Tepat pukul sebelas siang acara akad nikah sudah selesai di laksanakan dengan lancar bahkan aku mengucapkan lafaz ijab kabul dengan sangat baik tanpa kendala apa pun, ini sungguh aneh, baru kemarin sore aku merasa kegirangan terlepas dari penjara paman Sam, pagi harinya dunia mendadak kiamat saat mendapati diri ini harus bertanggung jawab dengan sesuatu yang tidak kulakukan.
Jamilah duduk di sampingku memakai baju kebaya berwarna putih dengan rambut yang di sanggul bak pengantin sesungguhnya, wajahnya hanya menunduk, entah apa yang sedang di pikirkan wanita itu, tatapanku tajam menelisik penampilannya yang sesaat lalu menghipnotisku sesaat, bahkan diri ini sempat terpana melihat Jamilah dengan penampilan barunya, kalau bukan karena mama yang menepuk pundakku bisa-bisa air liur menetes dengan sendirinya dan itu akan membuat aku malu seumur hidup, pada kenyataannya otak dan tubuh ini saling bertentangan. Dalam alam bawah sadar aku merasakan kebahagiaan tetapi otak ini belum bisa menerima pernikahan dadakan ini, “Farhan, maafkan aku. “
“Alan, istrimu akan mencium tanganmu! “ teriak mama dan lagi membuatku terkejut untuk ke sekian kalinya.
“Eh... “ Jamilah mengulurkan tangannya ragu.

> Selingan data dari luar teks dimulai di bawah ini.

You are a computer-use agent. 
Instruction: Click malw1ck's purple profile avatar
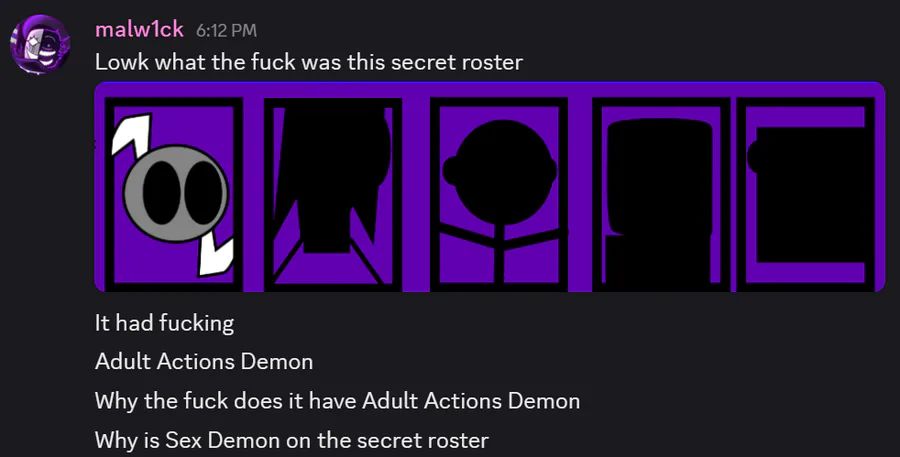[x=40, y=45]
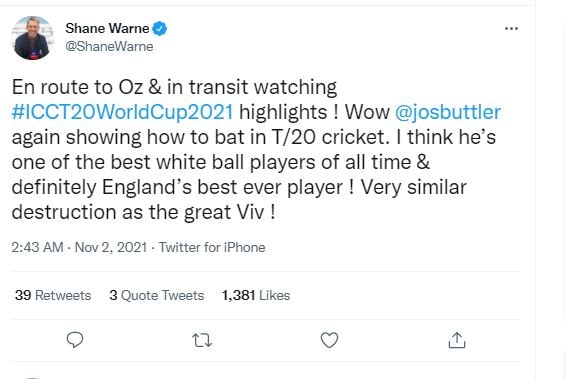Show the 1,381 Likes list
This screenshot has height=379, width=566.
[x=256, y=295]
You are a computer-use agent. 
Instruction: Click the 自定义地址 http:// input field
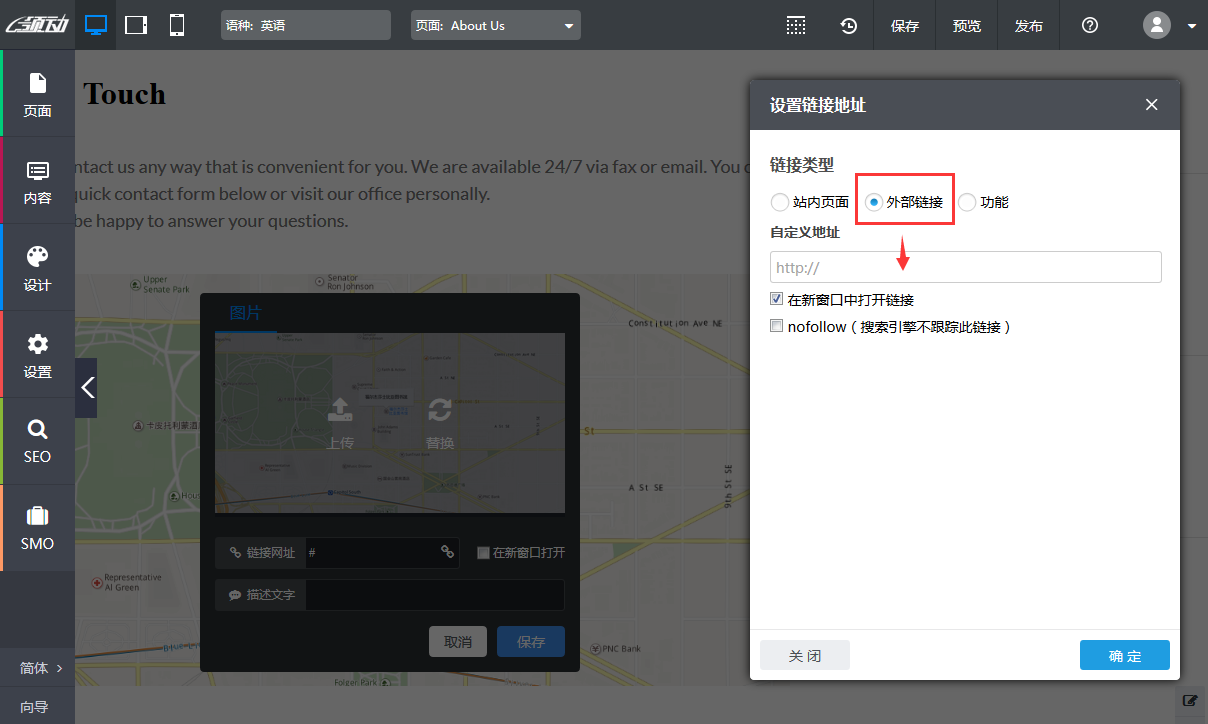pyautogui.click(x=965, y=267)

“Cium keningnya juga, Alan! “ ucapan Mama membuat bola mata ini hendak melompat dari tempatnya, “iyakan Pa? “
“Hem... “ jawab papa singkat.
Setelah Jamilah mencium punggung tangan ini dengan khidmat, aku pun mencium keningnya perlahan, ada debaran yang tidak biasa saat melihat Jamilah memejamkan matanya, “oh... seandainya Jamilah bukan bekas janda sahabatku dan kami bertemu sebelum hari ini terjadi pasti aku akan sangat berbahagia menjalani pernikahan ini, jujur aku tidak menyangkal Jamilah perempuan yang sangat cantik apalagi saat dia memakai kebaya pengantin ini, menampakkan kesempurnaan dalam dirinya. “Monologku dalam hati.
“Ciee... cie, yang pengantin baru sudah enggak tahan rupanya? “ kejailan mama membuat aku dan Jamilah salah tingkah, mama benar-benar membuat hidupku kacau balau.

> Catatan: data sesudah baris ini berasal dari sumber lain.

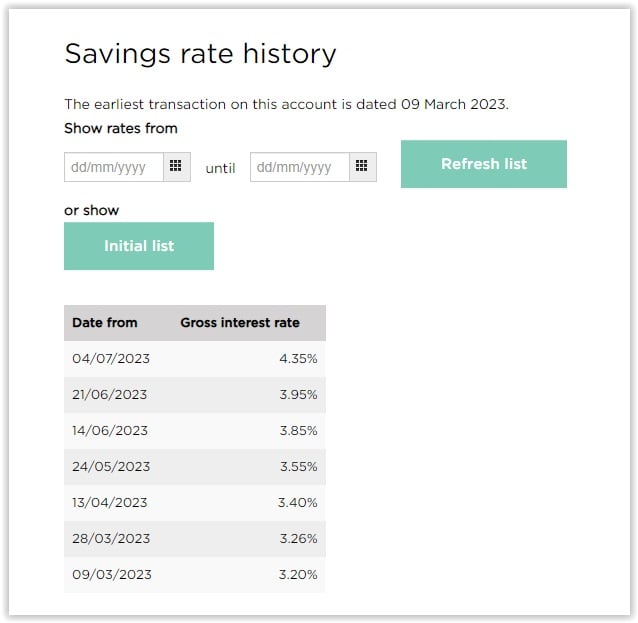The image size is (638, 623).
Task: Select the Gross interest rate column header
Action: (x=240, y=323)
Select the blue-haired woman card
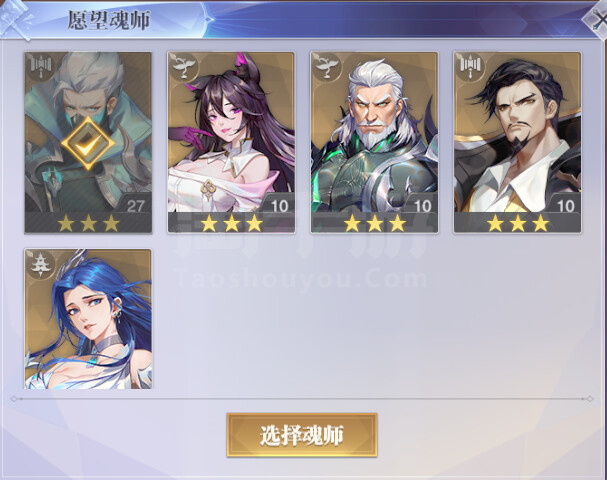 click(88, 319)
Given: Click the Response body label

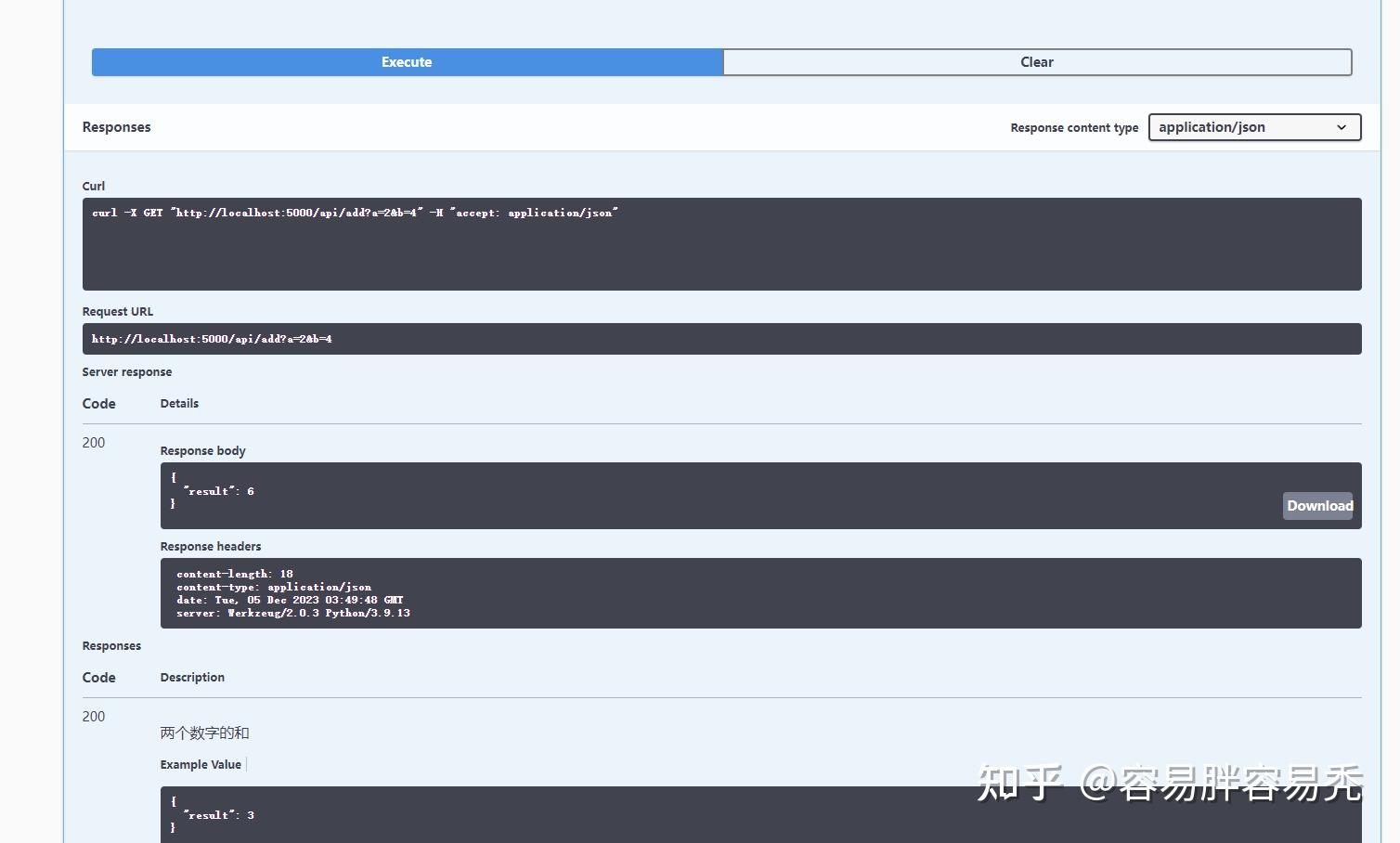Looking at the screenshot, I should click(x=202, y=450).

“Baiklah sayangnya mama, selamat ya, akhirnya status bujang lapuk sudah tidak tersemat lagi pada dirimu, “
“Mama, siapa yang lapuk, enak saja mama asal bicara. “ Jawabku tidak Terima.

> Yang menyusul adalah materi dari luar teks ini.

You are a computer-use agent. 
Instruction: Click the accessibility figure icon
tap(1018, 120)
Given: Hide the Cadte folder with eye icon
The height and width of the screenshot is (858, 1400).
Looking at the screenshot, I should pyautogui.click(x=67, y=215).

“Eh, kalau tidak lapuk mana mungkin hingga usiamu segini belum mau menikah, untung saja Jamilah mau menikah denganmu, Terima kasih sayang, “ mama merengkuh tubuh Jamilah, membuatku iri hati saja.
Bapak penghulu dan beberapa saksi meninggalkan kami sekeluarga sementara paman Sam dan Heri sopirku pamit undur diri. Seandainya papa tidak menatapku dengan tatapan mengintimidasi sudah tentu aku akan kabur dari kamar hotel sialan ini yang telah menghancurkan masa depanku.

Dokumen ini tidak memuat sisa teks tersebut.